| Abstract Title: | Multi-Omics Reveals Metabolically Versatile Bacterial Mercury Methylators in Marine Oxycline |
| Presenter Name: | Heyu Lin |
| Company/Institution: | The University of Melbourne |
| Session: | Special Session - Meta-omic and geochemical approaches to linking microbial activity to biogeochemical mercury cycling |
| Day and Session: | Friday 29th July - Session One |
| Start Time: | 06:00 UTC |
| Co-Authors: | Heyu Lin |
Abstract Information :
Methylmercury (MeHg) is a potent neurotoxin that bioaccumulates in marine environments. The production of MeHg is a microbially-mediated process requiring the hgcAB gene pair long considered to be carried by anaerobic microorganisms. However, recent studies have demonstrated the potential for MeHg production in low-oxygen aqueous environments, although the microbes responsible for methylation remain largely unknown. In this study, we performed large-scale multi-omic analyses of well-defined redox gradients in Saanich Inlet (SI), British Columbia, to study the potential for Hg methylation and the putative metabolic traits of Hg methylators.

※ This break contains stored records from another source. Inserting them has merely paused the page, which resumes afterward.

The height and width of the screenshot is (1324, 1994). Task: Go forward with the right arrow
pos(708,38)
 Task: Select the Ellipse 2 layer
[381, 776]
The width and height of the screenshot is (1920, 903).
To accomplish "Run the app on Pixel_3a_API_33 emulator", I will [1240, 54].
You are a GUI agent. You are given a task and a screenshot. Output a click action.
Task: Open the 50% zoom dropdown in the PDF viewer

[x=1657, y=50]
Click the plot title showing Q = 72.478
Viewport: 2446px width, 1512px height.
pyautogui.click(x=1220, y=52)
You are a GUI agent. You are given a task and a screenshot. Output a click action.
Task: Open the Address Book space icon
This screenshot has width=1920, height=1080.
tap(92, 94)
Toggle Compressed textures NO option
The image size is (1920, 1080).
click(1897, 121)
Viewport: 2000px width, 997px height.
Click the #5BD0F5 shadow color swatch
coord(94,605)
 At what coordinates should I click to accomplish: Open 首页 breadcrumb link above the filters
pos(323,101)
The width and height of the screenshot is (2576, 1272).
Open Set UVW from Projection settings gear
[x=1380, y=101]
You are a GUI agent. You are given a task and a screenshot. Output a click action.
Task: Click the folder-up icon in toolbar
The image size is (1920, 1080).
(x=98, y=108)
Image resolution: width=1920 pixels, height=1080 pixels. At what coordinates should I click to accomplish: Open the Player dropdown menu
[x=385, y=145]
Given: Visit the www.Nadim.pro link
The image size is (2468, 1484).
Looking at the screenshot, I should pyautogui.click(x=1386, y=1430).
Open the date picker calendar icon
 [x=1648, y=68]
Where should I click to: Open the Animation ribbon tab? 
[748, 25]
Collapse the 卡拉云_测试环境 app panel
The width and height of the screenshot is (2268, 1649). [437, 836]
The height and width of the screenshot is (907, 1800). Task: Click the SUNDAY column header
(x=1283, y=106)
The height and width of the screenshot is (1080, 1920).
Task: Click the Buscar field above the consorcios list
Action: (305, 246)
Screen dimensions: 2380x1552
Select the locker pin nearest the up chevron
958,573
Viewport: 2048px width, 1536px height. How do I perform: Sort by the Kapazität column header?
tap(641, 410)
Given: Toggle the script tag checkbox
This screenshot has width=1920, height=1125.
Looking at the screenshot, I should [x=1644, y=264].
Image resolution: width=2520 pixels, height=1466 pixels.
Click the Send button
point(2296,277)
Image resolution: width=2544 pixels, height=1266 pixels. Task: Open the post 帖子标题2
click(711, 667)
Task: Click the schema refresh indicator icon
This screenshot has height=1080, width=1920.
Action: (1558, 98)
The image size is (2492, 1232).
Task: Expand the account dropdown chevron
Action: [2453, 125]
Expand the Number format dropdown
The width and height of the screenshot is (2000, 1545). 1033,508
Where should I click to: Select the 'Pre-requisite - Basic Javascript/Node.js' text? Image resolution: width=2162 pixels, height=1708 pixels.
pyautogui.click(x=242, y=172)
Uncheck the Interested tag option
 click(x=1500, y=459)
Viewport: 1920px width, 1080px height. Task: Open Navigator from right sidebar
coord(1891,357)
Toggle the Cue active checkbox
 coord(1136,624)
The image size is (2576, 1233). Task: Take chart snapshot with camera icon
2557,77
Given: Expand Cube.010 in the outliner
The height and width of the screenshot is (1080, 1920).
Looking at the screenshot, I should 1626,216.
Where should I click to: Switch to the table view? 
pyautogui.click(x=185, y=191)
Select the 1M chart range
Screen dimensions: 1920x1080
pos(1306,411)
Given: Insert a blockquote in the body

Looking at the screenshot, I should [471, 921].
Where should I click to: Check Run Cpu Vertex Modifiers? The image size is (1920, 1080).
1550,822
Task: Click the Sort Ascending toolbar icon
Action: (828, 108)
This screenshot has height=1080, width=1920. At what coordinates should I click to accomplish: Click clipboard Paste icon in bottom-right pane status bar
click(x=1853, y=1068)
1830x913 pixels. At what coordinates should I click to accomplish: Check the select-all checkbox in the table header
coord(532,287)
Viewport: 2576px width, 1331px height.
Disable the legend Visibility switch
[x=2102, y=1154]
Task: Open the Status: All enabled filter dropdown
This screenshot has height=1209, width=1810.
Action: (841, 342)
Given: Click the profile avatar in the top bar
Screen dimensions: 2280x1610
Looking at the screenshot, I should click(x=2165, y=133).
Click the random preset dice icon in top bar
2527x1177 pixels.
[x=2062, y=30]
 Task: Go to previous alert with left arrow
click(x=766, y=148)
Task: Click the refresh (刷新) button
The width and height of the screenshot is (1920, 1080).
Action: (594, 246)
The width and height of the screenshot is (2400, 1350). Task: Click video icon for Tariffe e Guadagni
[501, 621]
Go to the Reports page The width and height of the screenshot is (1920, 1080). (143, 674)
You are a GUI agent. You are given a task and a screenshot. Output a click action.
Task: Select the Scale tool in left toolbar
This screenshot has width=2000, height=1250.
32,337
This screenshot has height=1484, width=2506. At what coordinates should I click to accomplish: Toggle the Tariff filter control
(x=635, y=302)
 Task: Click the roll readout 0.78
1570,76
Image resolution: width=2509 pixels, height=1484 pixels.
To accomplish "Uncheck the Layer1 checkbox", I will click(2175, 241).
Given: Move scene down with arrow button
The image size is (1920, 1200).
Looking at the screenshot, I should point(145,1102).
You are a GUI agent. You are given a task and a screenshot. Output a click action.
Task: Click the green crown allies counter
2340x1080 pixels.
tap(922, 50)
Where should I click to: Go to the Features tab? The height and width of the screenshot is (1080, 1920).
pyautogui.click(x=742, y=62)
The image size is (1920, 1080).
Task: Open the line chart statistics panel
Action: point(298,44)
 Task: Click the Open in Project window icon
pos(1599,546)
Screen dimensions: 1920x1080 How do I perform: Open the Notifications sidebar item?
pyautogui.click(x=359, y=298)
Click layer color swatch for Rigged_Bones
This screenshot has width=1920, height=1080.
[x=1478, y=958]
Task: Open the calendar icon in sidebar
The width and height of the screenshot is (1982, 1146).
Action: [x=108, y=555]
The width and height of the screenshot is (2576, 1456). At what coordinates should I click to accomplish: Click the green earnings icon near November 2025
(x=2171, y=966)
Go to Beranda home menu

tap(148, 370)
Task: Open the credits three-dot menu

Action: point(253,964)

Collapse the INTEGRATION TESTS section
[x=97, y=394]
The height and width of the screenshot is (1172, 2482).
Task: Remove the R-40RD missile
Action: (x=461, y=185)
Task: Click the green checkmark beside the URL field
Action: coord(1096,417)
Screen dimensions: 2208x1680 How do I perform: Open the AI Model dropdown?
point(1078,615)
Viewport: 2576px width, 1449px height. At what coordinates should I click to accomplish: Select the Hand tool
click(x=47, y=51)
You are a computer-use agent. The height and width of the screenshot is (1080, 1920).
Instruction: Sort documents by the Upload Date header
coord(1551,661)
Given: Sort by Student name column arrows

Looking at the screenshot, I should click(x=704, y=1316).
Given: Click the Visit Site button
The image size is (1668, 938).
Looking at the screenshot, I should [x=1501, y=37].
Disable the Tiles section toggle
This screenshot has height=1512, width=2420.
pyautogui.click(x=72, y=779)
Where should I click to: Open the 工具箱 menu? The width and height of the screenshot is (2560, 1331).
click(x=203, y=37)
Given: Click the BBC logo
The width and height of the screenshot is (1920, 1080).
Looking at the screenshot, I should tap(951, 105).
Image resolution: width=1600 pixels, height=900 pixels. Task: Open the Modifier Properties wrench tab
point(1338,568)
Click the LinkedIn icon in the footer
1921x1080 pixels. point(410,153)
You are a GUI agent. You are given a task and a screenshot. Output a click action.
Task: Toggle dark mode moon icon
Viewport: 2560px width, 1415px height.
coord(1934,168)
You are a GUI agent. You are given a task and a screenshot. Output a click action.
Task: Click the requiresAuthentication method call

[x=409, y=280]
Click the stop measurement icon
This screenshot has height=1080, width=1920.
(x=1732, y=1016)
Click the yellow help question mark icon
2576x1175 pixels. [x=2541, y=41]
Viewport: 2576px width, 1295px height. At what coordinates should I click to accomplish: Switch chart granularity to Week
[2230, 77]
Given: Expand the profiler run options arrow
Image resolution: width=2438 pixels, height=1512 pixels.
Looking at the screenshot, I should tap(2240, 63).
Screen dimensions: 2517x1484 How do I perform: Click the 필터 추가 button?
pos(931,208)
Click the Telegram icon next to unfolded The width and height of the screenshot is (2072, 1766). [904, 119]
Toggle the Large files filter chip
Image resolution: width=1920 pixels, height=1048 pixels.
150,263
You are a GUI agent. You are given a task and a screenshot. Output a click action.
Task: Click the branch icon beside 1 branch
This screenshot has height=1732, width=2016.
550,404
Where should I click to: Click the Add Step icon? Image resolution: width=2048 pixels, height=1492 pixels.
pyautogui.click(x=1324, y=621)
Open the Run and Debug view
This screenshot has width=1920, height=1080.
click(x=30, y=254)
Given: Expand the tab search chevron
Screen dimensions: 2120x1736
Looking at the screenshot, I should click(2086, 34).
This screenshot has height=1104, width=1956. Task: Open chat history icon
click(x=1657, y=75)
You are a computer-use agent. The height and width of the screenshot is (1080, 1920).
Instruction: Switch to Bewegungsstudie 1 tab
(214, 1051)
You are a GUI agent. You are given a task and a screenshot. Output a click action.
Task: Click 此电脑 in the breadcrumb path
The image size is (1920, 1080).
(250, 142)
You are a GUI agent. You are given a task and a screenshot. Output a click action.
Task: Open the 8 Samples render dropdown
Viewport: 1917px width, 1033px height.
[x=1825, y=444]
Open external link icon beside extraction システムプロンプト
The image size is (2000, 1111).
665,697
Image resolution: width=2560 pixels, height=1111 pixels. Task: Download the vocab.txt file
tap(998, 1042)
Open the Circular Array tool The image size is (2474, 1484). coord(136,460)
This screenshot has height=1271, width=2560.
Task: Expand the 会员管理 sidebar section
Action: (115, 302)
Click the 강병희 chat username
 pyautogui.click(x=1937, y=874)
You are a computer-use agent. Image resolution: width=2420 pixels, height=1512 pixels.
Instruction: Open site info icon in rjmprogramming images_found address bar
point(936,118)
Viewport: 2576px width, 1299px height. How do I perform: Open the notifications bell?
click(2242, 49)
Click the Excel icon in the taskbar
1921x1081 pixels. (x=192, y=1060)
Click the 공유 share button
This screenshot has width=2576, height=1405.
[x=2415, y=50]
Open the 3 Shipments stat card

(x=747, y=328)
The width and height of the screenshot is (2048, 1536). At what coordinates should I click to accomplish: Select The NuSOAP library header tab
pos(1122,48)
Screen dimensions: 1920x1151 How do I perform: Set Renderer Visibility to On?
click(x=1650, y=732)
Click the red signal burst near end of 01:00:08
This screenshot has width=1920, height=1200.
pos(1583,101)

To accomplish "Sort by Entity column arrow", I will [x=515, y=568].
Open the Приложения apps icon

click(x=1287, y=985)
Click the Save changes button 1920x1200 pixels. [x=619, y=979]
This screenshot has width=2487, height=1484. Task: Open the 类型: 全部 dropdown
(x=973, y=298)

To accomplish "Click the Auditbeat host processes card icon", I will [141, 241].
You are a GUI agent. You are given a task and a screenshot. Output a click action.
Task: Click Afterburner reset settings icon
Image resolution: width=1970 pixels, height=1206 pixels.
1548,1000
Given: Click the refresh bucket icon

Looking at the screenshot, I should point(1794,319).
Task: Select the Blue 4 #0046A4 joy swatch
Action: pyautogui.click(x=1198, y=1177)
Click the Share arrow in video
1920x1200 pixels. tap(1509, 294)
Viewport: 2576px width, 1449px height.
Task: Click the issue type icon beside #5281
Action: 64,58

Calditrichaeota, SAR324 and Marinimicrobia were identified from metagenomes as putative new Hg methylating groups in SI, in which Marinimicrobia showed the highest level of hgcA transcription. Putatively novel HgcAB proteins were also detected in the metaproteomic dataset. The functionality of Marinimicrobia-hgcAB genes was validated by protein homology modelling and these genes were further found in multiple public metagenome datasets, supporting a key role in marine Hg cycling. Furthermore, the genomic capabilities of these new Hg methylators were studied and indicated a degree of oxygen tolerance. Our findings thus reveal previously unrecognized marine microbial Hg methylators with a greater oxygen tolerance and broader habitat.